I think about that from time to time. My mother served herself the smallest, ugliest piece of meat BY ROTE when there was no need. I think about it because, of all her daughters, I believe I picked up this trait the most. My sisters self-indulged more than I did, at least in specific ways, if not across the board. Between my mother and the religion that was such a huge part of my childhood, I learned suffering and doing without – INDEPENDENT OF ANYTHING ELSE – was laudable and the way to go.

Even after childhood, and the sea changes I experienced in my teen years, I still had the vestiges of this trait. I accepted crap. From other people and in general. I retained this belief that you could have one nice thing (which you should never actually use) and the rest had to be crummy. I allowed other people to short-shrift me. I kept quiet. I was uncertain how to self-indulge and when I did felt uneasy about it anyway. What was okay? What did I deserve?

I want to make clear that I’m not talking about negative self-indulgence. A whole lot of what people do in the name of “treating themselves well” is actually counter-productive. It’s things that harm them, whether in the short run or the long run. A person can be self-generous by treating themselves to a box of donuts or a gambling spree or a big shopping trip or a fourth beer but these are all “empty calories” that have a price. (If I may, this is usually promoted as The American Version of “Treating Yourself.”)

For a long time I waited for somebody else to come along and treat me the way I (secretly) wanted to be treated. Someone to be generous with me. And some people were. I’m not talking here about spending money per se, but about having generosity of spirit. But that’s not enough. (And the people I’m referencing weren’t necessarily good for me on whole or for the long haul let’s say.) It can’t come from elsewhere and change how you see and treat yourself. (No different from when another person wants a loved one to lose weight or stop using drugs or quit drinking. It may have some effect but somebody else’s desire or intentions alone will not significantly change how a person sees themselves or their behavior long-terrm. To Wit: I may have influenced how my mother acted sometimes but I don’t believe for a minute I ever altered how she thought about herself.)

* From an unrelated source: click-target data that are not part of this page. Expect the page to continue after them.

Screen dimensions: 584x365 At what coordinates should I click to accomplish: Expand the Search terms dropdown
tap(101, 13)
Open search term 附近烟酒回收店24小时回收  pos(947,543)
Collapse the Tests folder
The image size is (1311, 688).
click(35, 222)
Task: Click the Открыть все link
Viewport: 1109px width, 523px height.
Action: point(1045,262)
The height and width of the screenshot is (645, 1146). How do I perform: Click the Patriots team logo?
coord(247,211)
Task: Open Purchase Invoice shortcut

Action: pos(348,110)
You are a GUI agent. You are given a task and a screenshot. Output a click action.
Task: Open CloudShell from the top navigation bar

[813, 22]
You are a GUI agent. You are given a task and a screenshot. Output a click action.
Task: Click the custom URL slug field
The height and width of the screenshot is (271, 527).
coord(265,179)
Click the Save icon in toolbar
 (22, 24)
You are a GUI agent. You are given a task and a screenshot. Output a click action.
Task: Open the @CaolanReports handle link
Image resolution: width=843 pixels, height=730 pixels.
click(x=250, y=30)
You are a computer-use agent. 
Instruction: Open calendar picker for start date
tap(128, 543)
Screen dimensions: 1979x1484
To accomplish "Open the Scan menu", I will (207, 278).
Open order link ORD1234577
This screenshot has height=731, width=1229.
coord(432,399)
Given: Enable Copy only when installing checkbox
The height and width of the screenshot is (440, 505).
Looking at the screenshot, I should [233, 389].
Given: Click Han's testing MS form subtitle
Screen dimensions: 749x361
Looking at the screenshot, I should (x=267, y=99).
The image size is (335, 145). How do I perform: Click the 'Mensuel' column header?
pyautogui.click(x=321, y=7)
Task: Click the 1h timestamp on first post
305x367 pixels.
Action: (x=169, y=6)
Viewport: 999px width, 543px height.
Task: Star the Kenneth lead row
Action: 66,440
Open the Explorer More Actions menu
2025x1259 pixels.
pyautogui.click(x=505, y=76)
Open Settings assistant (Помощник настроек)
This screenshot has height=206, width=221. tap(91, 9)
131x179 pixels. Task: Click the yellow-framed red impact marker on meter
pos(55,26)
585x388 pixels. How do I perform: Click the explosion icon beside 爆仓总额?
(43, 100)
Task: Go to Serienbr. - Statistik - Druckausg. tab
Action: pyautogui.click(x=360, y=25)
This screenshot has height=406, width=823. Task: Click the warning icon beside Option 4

It’s really here in middle age that I’ve made strides in this area. It’s taken this f-ing long. Sigh. I am aware of a tendency to be stingy with myself and I talk myself through it often. I certainly don’t see value in suffering and doing without in and of themselves. I am well aware suffering and lousy times come to you – why create more of them for no purpose? I don’t solve world hunger if don’t eat well. Wars don’t end if I buy myself several pairs of shoes at a yardsale (my thriftiness is a source of pride not stinginess!). Terrible things don’t happen when I am nice to myself.

I get now, unlike how I was indoctrinated, that it’s not an either/or proposition. That is, I’ve needed to shake the false belief that if I am good to myself, that is somehow wrong and I am neglecting other people (or not acknowledging all those who do with less and without, if only by suffering alongside them). In fact, I truly believe now you can’t be generous with other people until you are generous first with yourself. Otherwise the well runs dry. It’s all connected. I’ll leave it at that.